▸ **Problem**
Could you print out every entry, character for character?

*** Supplied records Section Begins ***

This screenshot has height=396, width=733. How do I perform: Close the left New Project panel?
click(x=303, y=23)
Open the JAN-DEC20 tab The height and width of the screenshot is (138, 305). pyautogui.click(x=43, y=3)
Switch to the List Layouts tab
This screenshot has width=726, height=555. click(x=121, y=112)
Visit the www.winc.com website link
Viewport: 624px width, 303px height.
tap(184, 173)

*** Supplied records Section Ends ***

▸ **Written answer**
This screenshot has height=396, width=733. How do I perform: Close the left New Project panel?
click(x=303, y=23)
Open the JAN-DEC20 tab The height and width of the screenshot is (138, 305). pyautogui.click(x=43, y=3)
Switch to the List Layouts tab
This screenshot has width=726, height=555. click(x=121, y=112)
Visit the www.winc.com website link
Viewport: 624px width, 303px height.
tap(184, 173)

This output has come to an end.